A bizarre court case involving Greg Biffle, his ex-wife and ex-mother-in-law took another twist this week. The jury found Biffle guilty of invading the privacy of both women by installing home cameras and secretly videotaping them. But they awarded just $1 in damages, sending a strong message the incident didn’t cause significant emotional distress. A hearing for punitive damages is scheduled for Monday of next week.
Best wishes to Wendy Venturini who resumed her duties on Performance Racing Network (PRN) this weekend two months after a serious accident temporarily sidelined her. Venturini was out in Sonoma to cover the race there when a car in Novato, California, hit her during a morning run. The popular analyst suffered a skull fracture and a concussion, among other injuries and has been recuperating at her home in North Carolina.
NASCAR by the Numbers
Races since seven-time NASCAR champion Jimmie Johnson has visited Victory Lane, the longest drought of his Cup Series career.
Engine failures for Corey Lajoie this season, a total that leads the series. Lajoie runs for underfunded TriStar Motorsports, a team that gets their motors from an independent supplier rather than Toyota Racing Development.

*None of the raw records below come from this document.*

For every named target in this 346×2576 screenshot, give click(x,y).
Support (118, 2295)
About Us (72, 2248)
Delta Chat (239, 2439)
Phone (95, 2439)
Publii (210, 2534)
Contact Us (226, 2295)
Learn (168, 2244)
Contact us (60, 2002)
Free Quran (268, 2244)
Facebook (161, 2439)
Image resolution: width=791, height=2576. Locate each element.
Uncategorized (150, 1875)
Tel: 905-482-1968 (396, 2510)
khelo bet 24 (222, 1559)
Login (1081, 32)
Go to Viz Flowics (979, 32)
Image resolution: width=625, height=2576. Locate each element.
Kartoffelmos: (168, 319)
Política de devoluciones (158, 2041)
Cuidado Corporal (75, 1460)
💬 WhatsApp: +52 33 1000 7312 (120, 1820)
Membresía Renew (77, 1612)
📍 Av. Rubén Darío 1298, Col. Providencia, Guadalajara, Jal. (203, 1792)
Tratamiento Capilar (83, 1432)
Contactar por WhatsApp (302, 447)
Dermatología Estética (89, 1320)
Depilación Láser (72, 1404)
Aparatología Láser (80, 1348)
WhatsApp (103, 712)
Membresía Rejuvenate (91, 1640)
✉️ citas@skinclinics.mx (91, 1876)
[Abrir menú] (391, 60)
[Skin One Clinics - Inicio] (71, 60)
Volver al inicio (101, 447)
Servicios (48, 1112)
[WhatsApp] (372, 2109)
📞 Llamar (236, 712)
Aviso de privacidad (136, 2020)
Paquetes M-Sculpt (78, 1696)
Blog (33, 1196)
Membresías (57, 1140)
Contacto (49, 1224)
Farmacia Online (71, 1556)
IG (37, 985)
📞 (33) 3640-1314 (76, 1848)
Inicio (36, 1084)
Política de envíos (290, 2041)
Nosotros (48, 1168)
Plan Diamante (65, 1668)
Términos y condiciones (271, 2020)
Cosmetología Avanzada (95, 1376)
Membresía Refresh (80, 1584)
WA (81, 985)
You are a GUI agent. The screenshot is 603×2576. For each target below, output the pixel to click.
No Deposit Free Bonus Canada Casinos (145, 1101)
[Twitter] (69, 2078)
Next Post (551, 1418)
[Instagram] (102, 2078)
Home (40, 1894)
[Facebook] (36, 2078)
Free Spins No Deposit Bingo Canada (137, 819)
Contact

Playing the Odds (Fantasy Spin)
Bristol is an opportunity to look outside the Big Three for potential winners. Kyle Larson led 200 laps this spring, finishing runner up to Kyle Busch and has three straight top-10 finishes here. Denny Hamlin has won at Thunder Valley as recently as 2012 and was third in the August night race last year.
Why not Busch, who has two straight wins here? He’s got a checkers-or-wreckers mentality at this short track. Four of the five races before that, Busch crashed, torpedoing your fantasy roster in the process. Don’t fall victim to it.
Erik Jones has been on a tear since winning Daytona last month. Overall, he has eight top-15 finishes in the last nine races. And it was in this Bristol night race a year ago the then-Cup Series rookie came of age, earning the pole and leading a race-high 260 laps until Busch pulled ahead during the final stages. Jones is driving the No. 20 Joe Gibbs Racing Toyota this year, a multi-time Bristol winner in the past decade and anything less than a top-5 finish will be a huge disappointment.
As mentioned earlier, Bristol is the equivalent of a last stand for Ricky Stenhouse Jr. Four of his 13 career top-five finishes have come at this track; his average finish of 10.2 is easily a career best. The problem is Stenhouse has accomplished it all without leading a single lap. That makes earning a playoff-clinching victory a tough task out in Tennessee.
If the race becomes a wreckfest, as Bristol night races often do, you might want to reach for Landon Cassill. The salary will come cheap in daily fantasy leagues as Cassill drives for little-known, vastly underfunded Starcom Racing. But he was 20th at Bristol in the spring and led 20 laps with another underdog team, Front Row Motorsports, two years ago. You never know.
Matt DiBenedetto is another good longshot, earning a sixth-place run in 2016 with soon-to-be-sold BK Racing. He’s got four top-21 finishes in his last five Bristol starts.
What Vegas Thinks
Kyle Busch leads the pack with 3/1 odds to win a third straight race at Bristol. Kyle Larson trails just behind him at 4/1.
What I Think
Denny Hamlin has won at least one race a year since moving to the Cup Series full-time in 2006. He’s got a great short track record and he’s due; I’ll say his winless drought for 2018 comes to an end Saturday night.